Poucos dias após ter o mandato cassado pela Câmara Municipal de Cambira, o vereador José Carlos dos Santos, o Carlinhos do Sete de Maio (PRD), conseguiu na Justiça uma liminar que suspende os efeitos da decisão do Legislativo. Com isso, o parlamentar poderá retornar ao cargo enquanto o processo judicial continua tramitando. A medida é provisória e não representa uma decisão definitiva sobre a validade da cassação.

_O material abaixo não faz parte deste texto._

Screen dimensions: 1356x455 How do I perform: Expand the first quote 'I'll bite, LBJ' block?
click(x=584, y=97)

Carlinhos havia perdido o mandato por 6 votos a 2, em sessão extraordinária realizada no dia 3 de agosto. O processo teve origem no episódio ocorrido em 23 de abril, quando o vereador foi acusado de agredir fisicamente um servidor público municipal durante o expediente. A Comissão Processante entendeu que a conduta configurava quebra de decoro parlamentar e encaminhou o caso para julgamento pelo plenário. Durante a tramitação, o parlamentar teve assegurados o contraditório e a ampla defesa.
A reviravolta ocorreu por meio de um mandado de segurança apresentado pelo vereador. O juiz substituto Norton Thomé Zardo, da 2ª Vara da Fazenda Pública de Apucarana, considerou, em análise preliminar, que pode ter ocorrido prejuízo à defesa técnica durante a sessão que culminou na cassação. O advogado do parlamentar havia solicitado o adiamento da votação alegando compromisso médico, mas os pedidos foram negados. Carlinhos compareceu à sessão sem seu defensor e, antes do julgamento, optou por deixar o plenário.

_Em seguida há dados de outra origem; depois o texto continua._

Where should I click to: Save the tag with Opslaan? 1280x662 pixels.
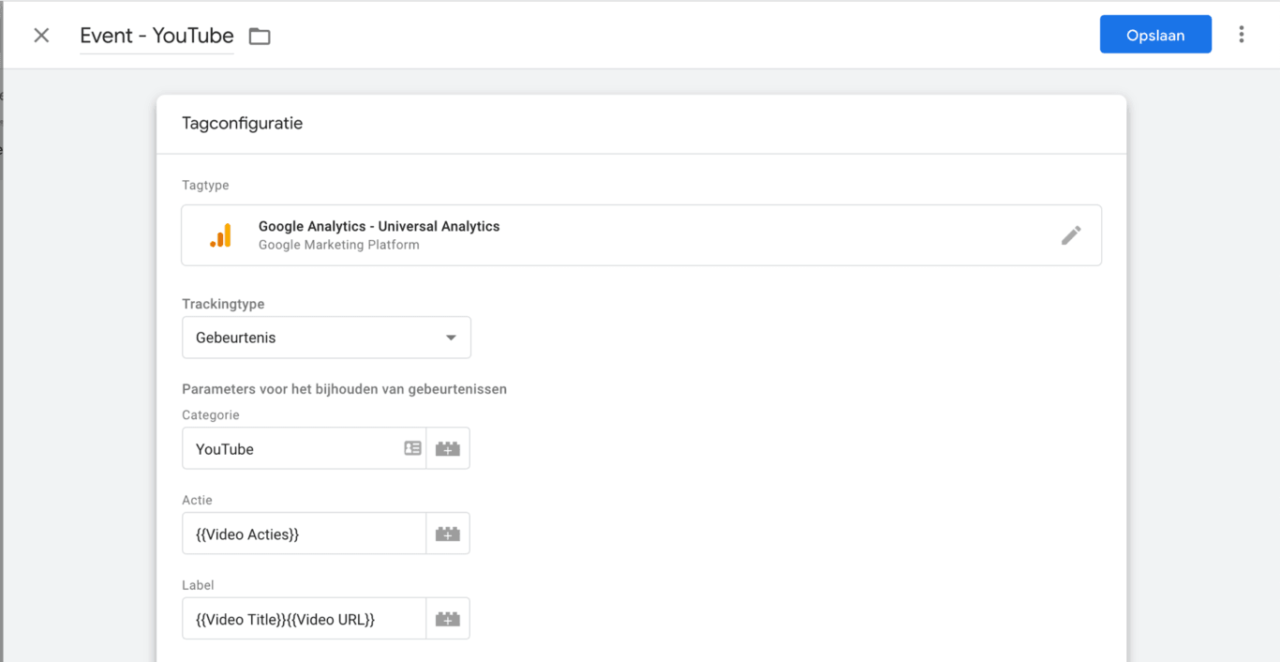click(x=1155, y=33)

É justamente esse ponto que abriu a porta para o retorno ao cargo. Embora o processo administrativo tenha transcorrido por meses e tenha proporcionado oportunidades de defesa, o magistrado entendeu que a ausência do advogado especificamente na sessão de julgamento pode ter prejudicado a realização da defesa oral prevista no procedimento. Assim, os efeitos do Decreto Legislativo nº 001/2026 foram suspensos até nova decisão.

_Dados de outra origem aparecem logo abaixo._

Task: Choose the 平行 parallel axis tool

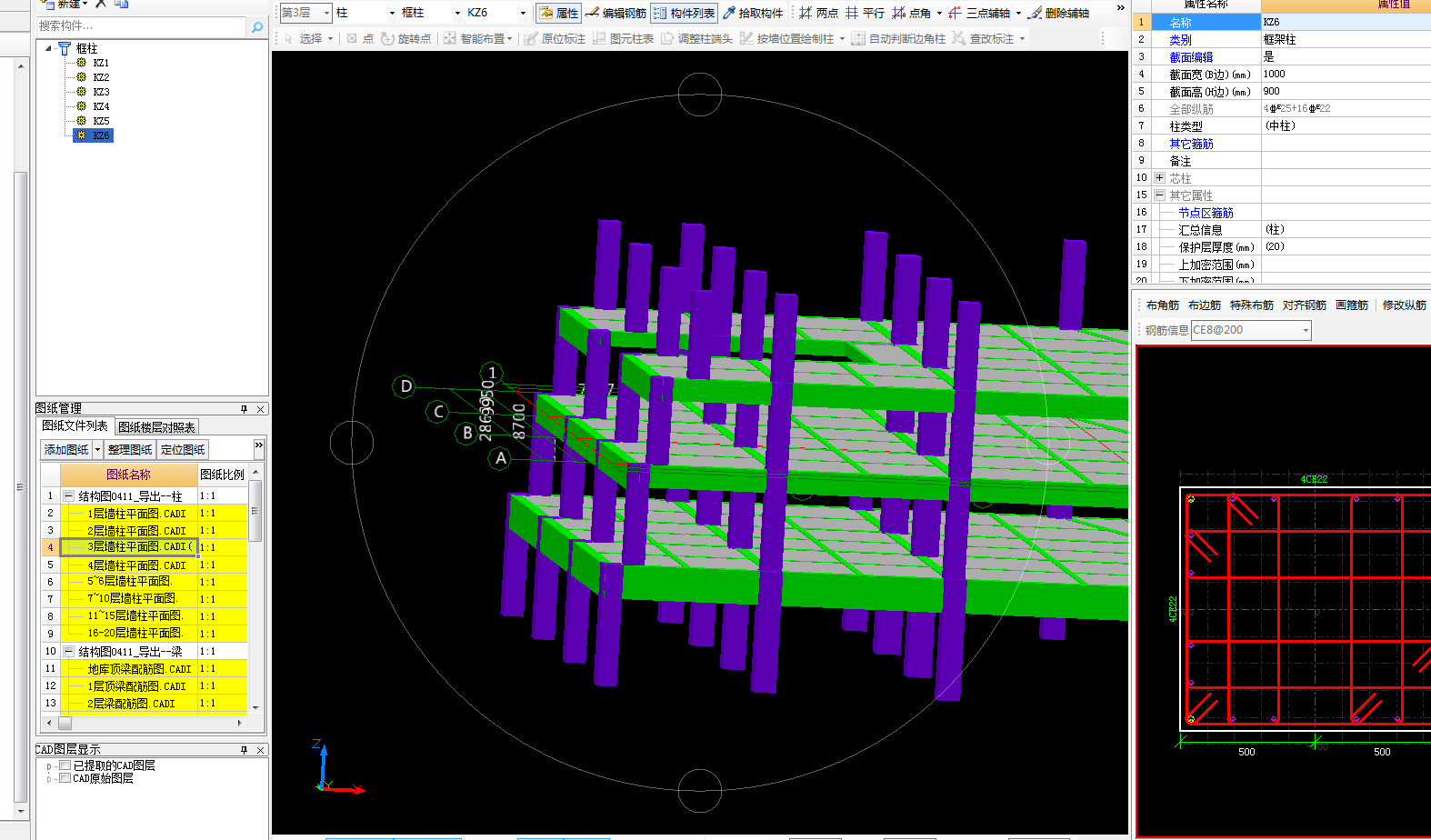Action: [865, 13]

Cassação suspensa, não anulada
É importante destacar a diferença: a Justiça não declarou o vereador inocente das acusações nem anulou definitivamente sua cassação. A liminar apenas suspendeu seus efeitos enquanto são analisados os argumentos apresentados no mandado de segurança. A Câmara Municipal deverá prestar informações ao Judiciário e, posteriormente, o Ministério Público também deverá se manifestar.
O caso ganha, assim, mais um capítulo. Depois de uma Comissão Processante, meses de tramitação e uma votação de 6 a 2 pela perda do mandato, uma questão relacionada à presença da defesa técnica na sessão foi suficiente, ao menos provisoriamente, para recolocar o parlamentar na cadeira da qual havia sido afastado pelo Legislativo.
Agora, decisão da Câmara fica nas mãos da Justiça
A cassação havia representado uma resposta política e administrativa da maioria dos vereadores ao episódio envolvendo o servidor municipal. Agora, entretanto, a palavra final sobre a validade daquele julgamento dependerá do andamento do processo judicial.
Para a população de Cambira, que acompanhou desde abril a repercussão do caso, resta acompanhar mais uma etapa. O fato que originou todo o processo continua sendo o mesmo; o que está sob análise judicial neste momento é se o procedimento adotado na sessão de cassação respeitou integralmente as garantias legais de defesa.
Enquanto não houver uma decisão definitiva, Carlinhos do Sete de Maio poderá reassumir suas funções na Câmara. E um processo que parecia encerrado com seis votos pela cassação volta ao centro da política cambirense — desta vez, por decisão da Justiça.